Lawyers who are ‘law practices’: a distinction between the private and the professional hats?

The other day, the Supreme Court granted an application to dismiss a summons for taxation on the basis that, as a solicitor in sole practice, the applicant was a ‘commercial client’, to whom the costs provisions of the LPUL (including the right to seek taxation as between solicitor and own client) did not apply.

In the course of doing so it rejected an argument that she was not a commercial client because, in seeking representation in her matrimonial dispute, she was not wearing her professional hat; she was just a woman who needed a family lawyer who happened to be a solicitor.

Often enough, I come across lawyers who see distinctions between themselves and their law practices, even though they are sole traders. I have seen individuals purport to retain themselves qua law practice, and think they have to give costs disclosure to themselves. Sole traders sometimes refer in correspondence to ‘our Mr Soandso’, writing in the first person plural. One memorable former practitioner, who worked out of his home and had no staff, called his firm ‘Horak, Frankovich, Rose & Cross, Lawyers and Public Notaries’.

One of the great under-appreciated differences between the Legal Profession Uniform Law and its predecessor the Legal Profession Act 2004 (Vic.) is that whereas under the latter, ‘sophisticated clients’ were not owed disclosure obligations, the costs provisions of the LPUL do not even apply to ‘commercial and government clients’, as VCAT explained to the Victorian Legal Services Commissioner in another case won by a client of mine this year. So liquidators and large proprietary companies and public companies’ subsidiaries, for example, cannot seek taxation of their lawyers’ fees under the LPUL. Note, though, that lawyers who are not sole practitioners (employees, a partner of a firm, a director of an incorporated legal practice) are not ‘law practices’ and so are not ‘commercial and government clients’ (unless of course the true client on whose behalf they engage the lawyer is the law practice: their employers, their partnership, or their incorporated legal practice).

My research assistant and I could only turn up very limited authority on the hat question to assist the Supreme Court, perhaps because not many people have tried it on. As is sometimes frustratingly the case, I stumbled upon an authority pretty well on point soon after the Supreme Court’s decision: NSW Architects Registration Board v Cserhalmi [2006] NSWADT 110.
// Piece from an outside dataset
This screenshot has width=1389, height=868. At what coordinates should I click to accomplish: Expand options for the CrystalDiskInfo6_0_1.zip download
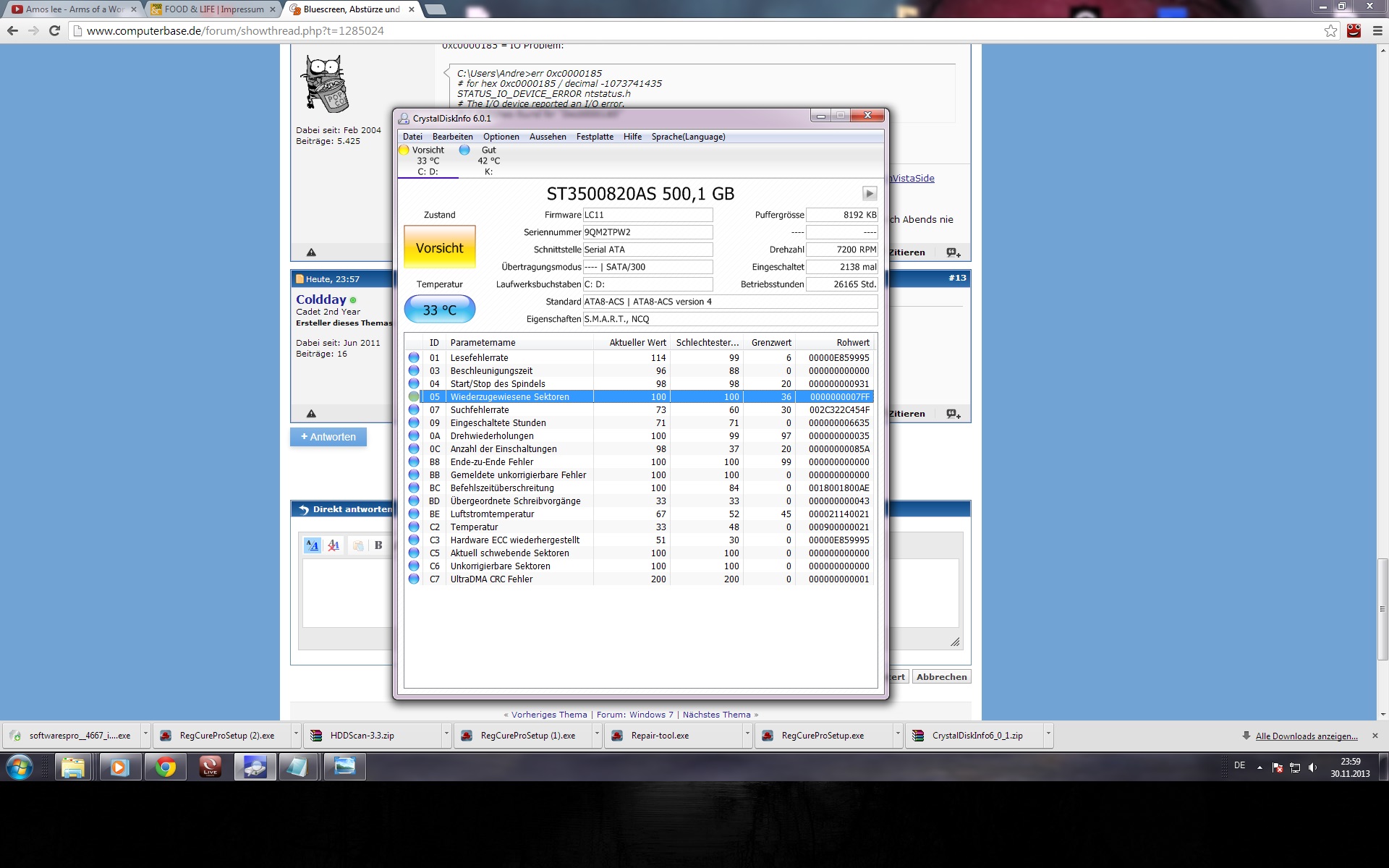(x=1048, y=735)
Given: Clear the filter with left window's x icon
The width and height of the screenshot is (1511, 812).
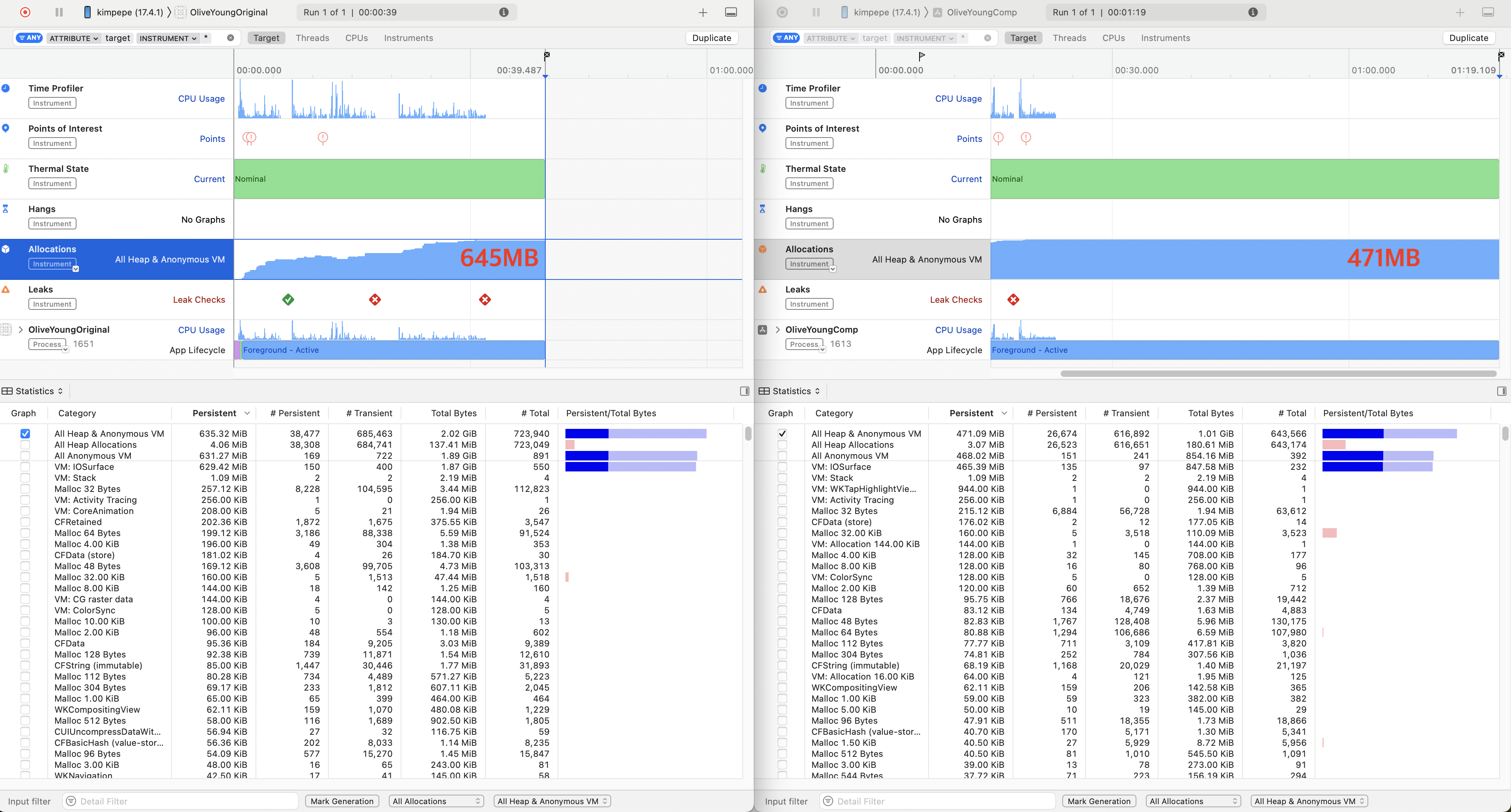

There, the architect asserted that the disciplinary tribunal he was being prosecuted in did not have jurisdiction because the disciplinary complaint which started things off had not been verified by a solicitor or a fellow architect. The complainant happened to be a barrister, and lawyers’ complaints were exempt from the verification obligation. The architect said that the relevant legislation should be interpreted as exempting lawyers’ complaints only when the lawyers were complaining qua lawyer, not qua domestic user of an architect in their private life. The Tribunal gave the argument short shrift at [68] et seq.